- _What to produce_: In the passage on marine science and policy, which seabird is cited as an example of population decline in the Firth of Forth?

- _Quoted passage_:
════
The major issues facing the policy makers include:
- The designation of marine protected areas
(e.g. cold-water coral reefs) – where, what restrictions, costs and benefits.
- Marine energy – where to site renewables.
- Bathing waters – how to implement tougher quality standards.
- The marine strategy framework directive – how to protect resources.
- Invasive species – understanding and managing pathways to invasion; e.g., via ships and platforms which can be “stepping stones” for migrating species, and “range-shifting” species which migrate as sea temperatures change.
- Fisheries – a complex political issue because of competing interests (environmentalists versus industry) and the different levels of government involved (Scottish, UK, EU and trans-boundary organisations).
In addition, scientists are growing more concerned about rising sea levels and the need to update policies on flood management – and prepare for the future. This requires cost-benefit analysis of ‘soft’ flood defences (e.g., salt marshes and mud flats) versus ‘hard’ flood defences (e.g., dykes and walls). There is also concern about huge swings in seabird populations over the last 30 years – e.g., the decline in kittiwakes in the Firth of Forth. Is the problem caused by lower numbers of sand eels, or is it an unexpected consequence of improved water quality measures? And what can we do about it? Another issue attracting more attention in Scotland is the status of our “isolated” or vulnerable coast – places which are not yet protected but where human activity and populations are rising. Should we protect them from development?
Sometimes, the science can be ahead of policy and therefore help to shape the future approach. At other times, the science has to follow in the wake of decisions, but can monitor the results so policies can be modified accordingly. Sometimes, policy can reinforce positive or negative situations, and create problems as well as solve them. There can also be “ripple effects” which take everyone by surprise.
Scientists and policy makers sometimes disagree with each other, but scientists can also disagree amongst themselves, whilst economics adds a further level of complexity. Most funding in the past was directed at so-called blue-sky research, but applied research is getting more attention every year, taking economic value into account more than ever before, along with ecological concerns. “There used to be a bias against applied work,” says Dr Meriwether Wilson, Lecturer in Marine Science and Policy at the University of Edinburgh, “but now we need answers – we have to prove we make a difference, and we must demonstrate impact.”
According to Wilson (left), economics has helped to depoliticise and demystify a lot of the debate about policy matters, by providing “tangible equations” which help to persuade policy makers to do “the right thing.” For example, studies have measured the impact of placing wind farms 1km offshore compared to 5km, thus providing a benchmark for future developments. Wilson also thinks that some developments (e.g., offshore wind farms) present us with many unknowns – will they be good or bad for the environment? – but that considering other factors such as visual amenity can help to steer decisions in the right direction. “The science can be well behind the policy questions,” she adds, but at least when the structures are built, scientists can observe what happens, and the environmental impact on marine life also has to take account of the potential benefits of renewable energy, compared to the alternatives.
════
- _Record extracts_:

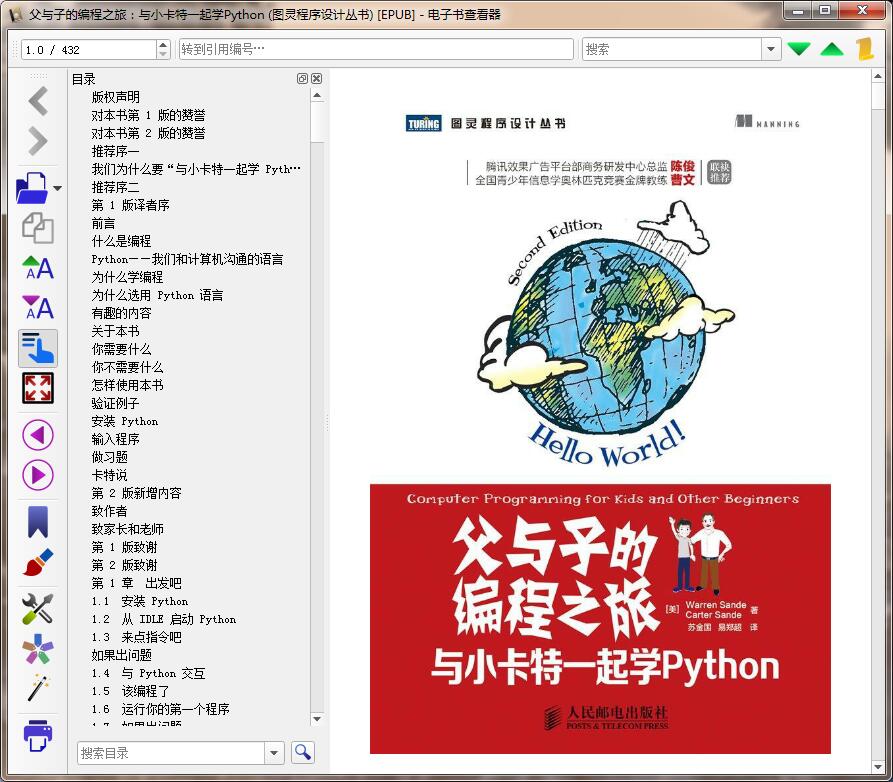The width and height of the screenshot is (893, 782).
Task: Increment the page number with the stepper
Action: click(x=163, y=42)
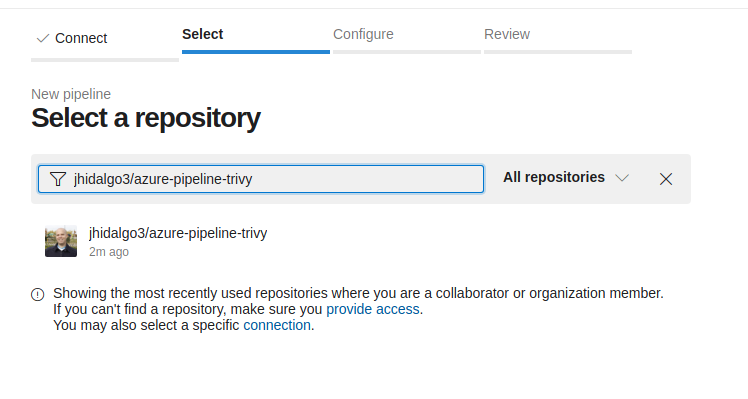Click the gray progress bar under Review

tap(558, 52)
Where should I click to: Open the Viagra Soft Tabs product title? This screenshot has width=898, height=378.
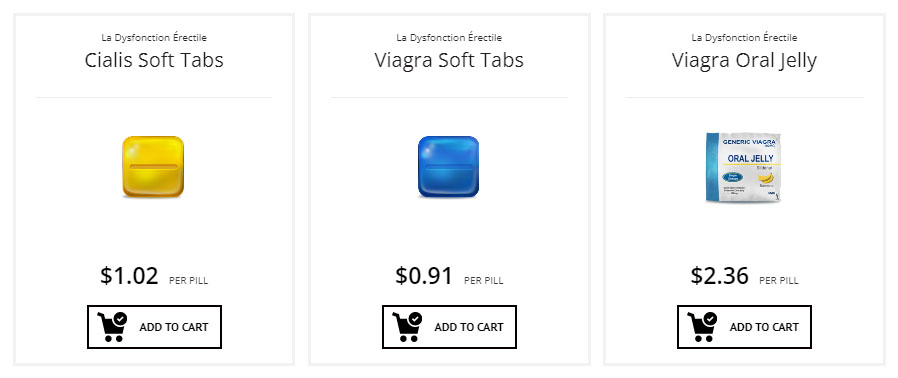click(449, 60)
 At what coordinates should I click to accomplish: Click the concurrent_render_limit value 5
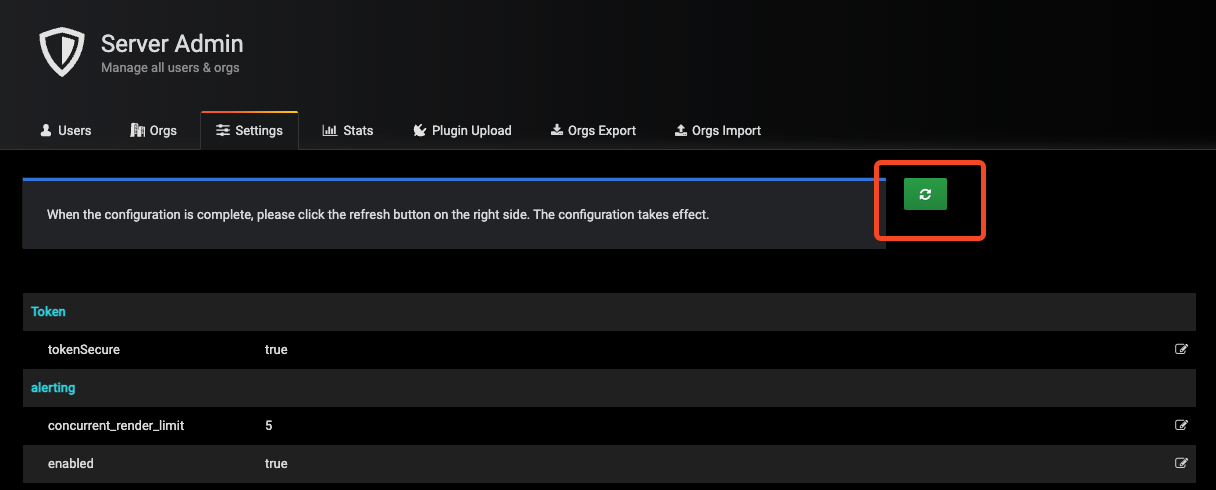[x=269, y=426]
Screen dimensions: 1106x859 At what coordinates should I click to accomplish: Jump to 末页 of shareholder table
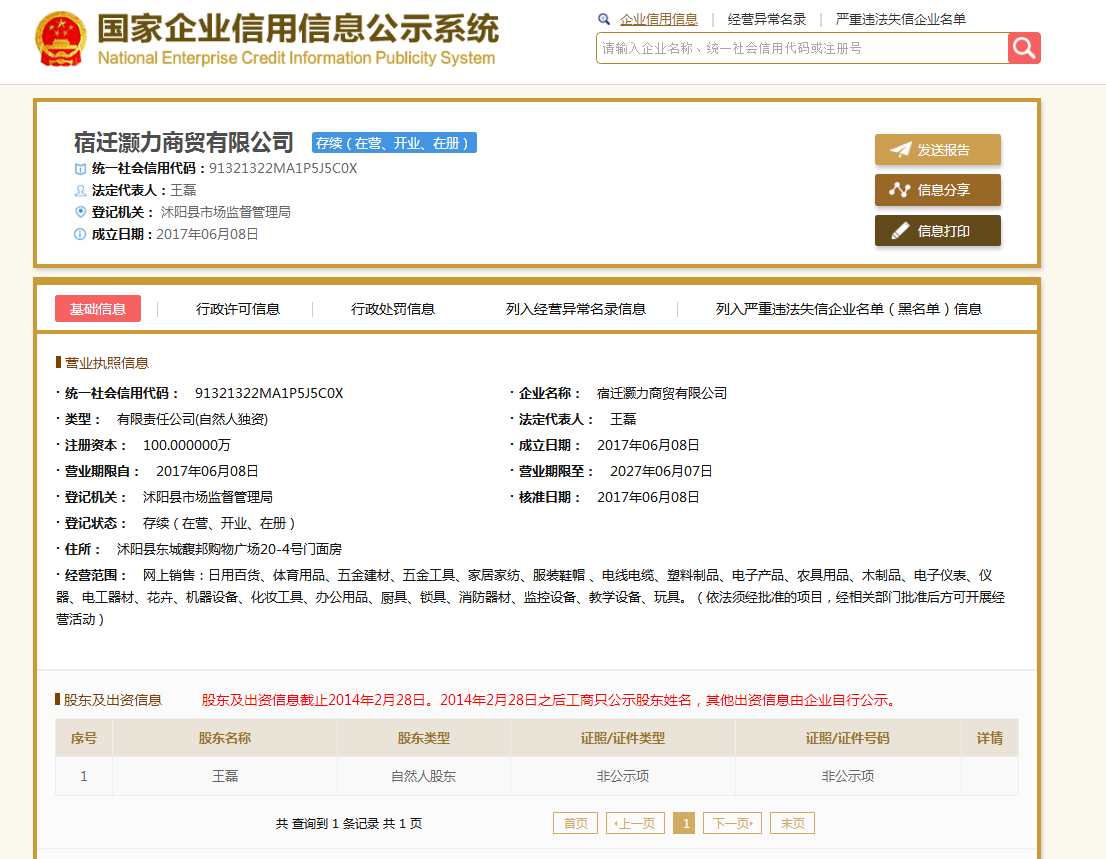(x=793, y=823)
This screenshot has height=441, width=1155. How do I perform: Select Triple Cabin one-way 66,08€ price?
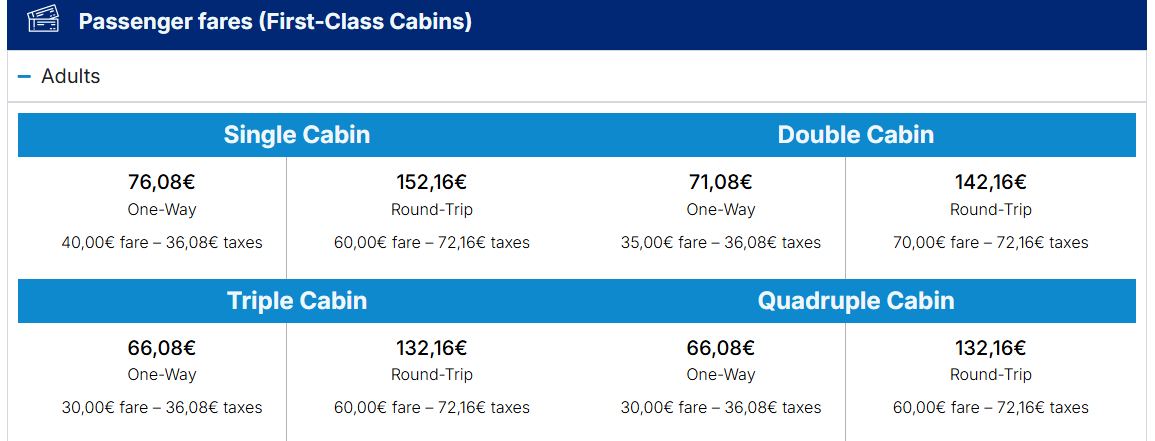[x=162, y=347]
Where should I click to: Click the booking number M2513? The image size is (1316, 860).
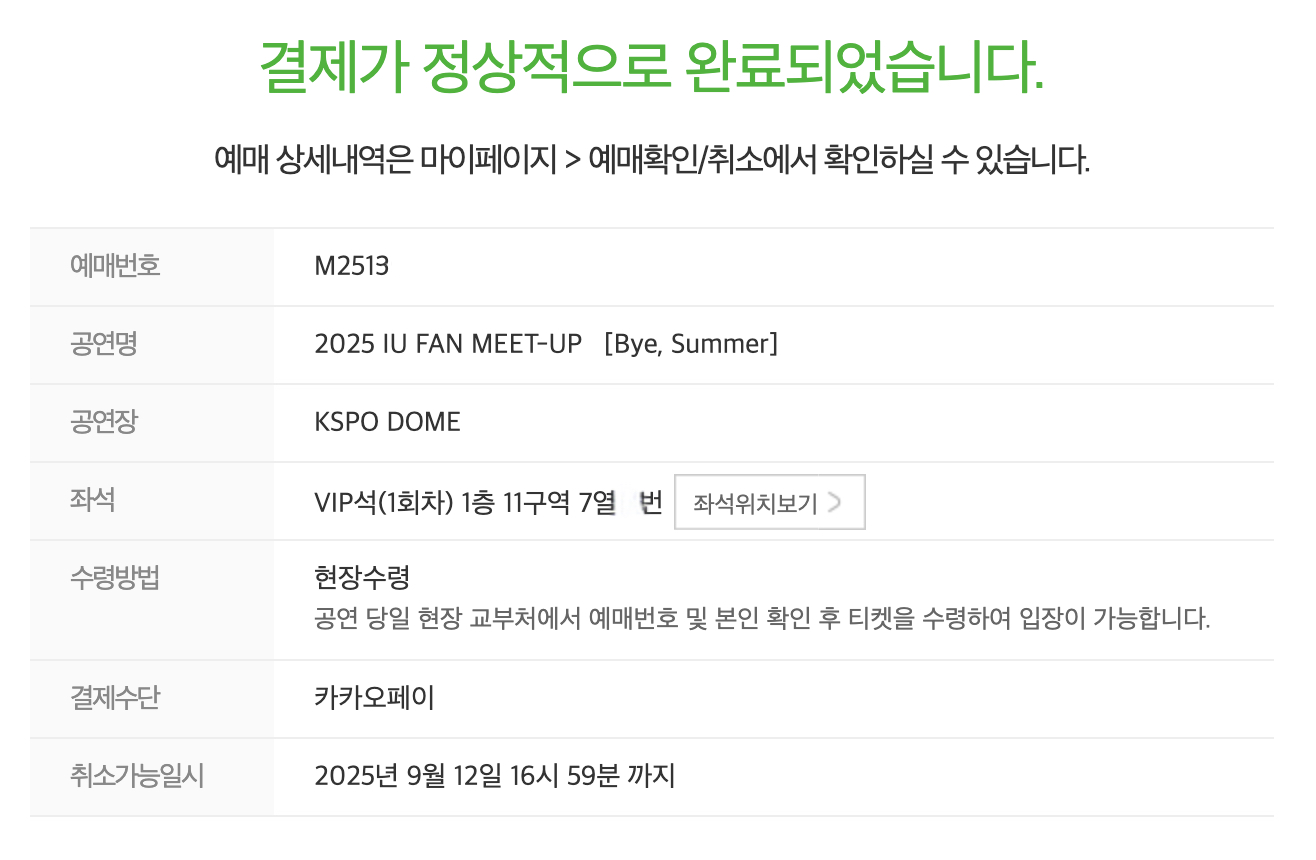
════
- _Task output_: Kittiwakes.